1. Field of the Invention
The present invention relates to a semiconductor device in which electric power can be efficiently used by storing the reflected energy generated during signal exchange and recovering the stored energy into power supply voltage.
2. Description of the Related Art
The frequency of signals handled by semiconductors increases every year in conjunction with the current development of digital technologies, and semiconductor devices for transferring data between semiconductor devices have been implemented by using interfaces having frequencies in excess of 1000 MHz. As the frequency of interface signals becomes higher, an increase in the speed of the rise and fall when these signals are driven is required. However, reducing the rise time and fall time of the signals tends to produce overshooting in which the signal waveform temporarily exceeds the stipulated level because of mismatching of the characteristic impedance of the transmission path, and undershooting in which the signal waveform temporarily falls below the stipulated level. Overshooting and undershooting are accompanied by relatively large currents, but are completely unnecessary for signal propagation, and merely increase the power consumption.

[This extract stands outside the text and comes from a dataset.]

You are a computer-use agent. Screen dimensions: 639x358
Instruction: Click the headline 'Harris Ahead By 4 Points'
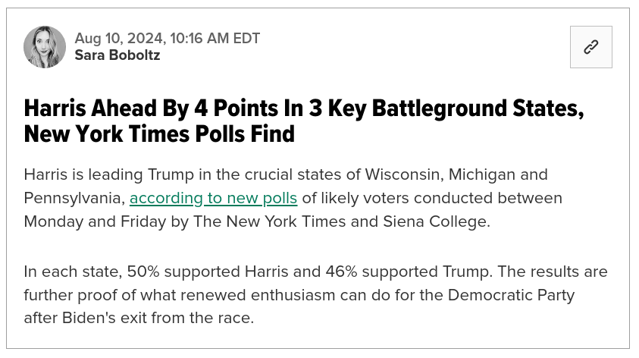tap(163, 108)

The technique disclosed in Japanese Laid-open Patent Application No. 8-149831 is known as a technique that allows the excess voltage energy accompanying the switching operation of a power device to be efficiently recovered on the power supply side. FIG. 1 is a circuit diagram showing the construction of the voltage inverter described in this Japanese Laid-open Patent Application No. 8-149831.
As is shown in FIG. 1, circular-flow diodes 103a and 103b and snubber circuits 104a and 104b are connected in-parallel to GTOs (gate turn-off thyristors) 102a and 102b , respectively. The snubber circuit 104a comprises a diode 114a and a capacitor 115a , and the snubber circuit 104b comprises a diode 114b and a capacitor 115b . Furthermore, a capacitor (energy recovery capacitor) 105 is connected in parallel with the capacitors 115a and 115b via respective diodes 106a and 106b. Moreover, the GTOs 102a and 102b are connected to a direct-current power supply 110 via respective reactors 107a and 107b. 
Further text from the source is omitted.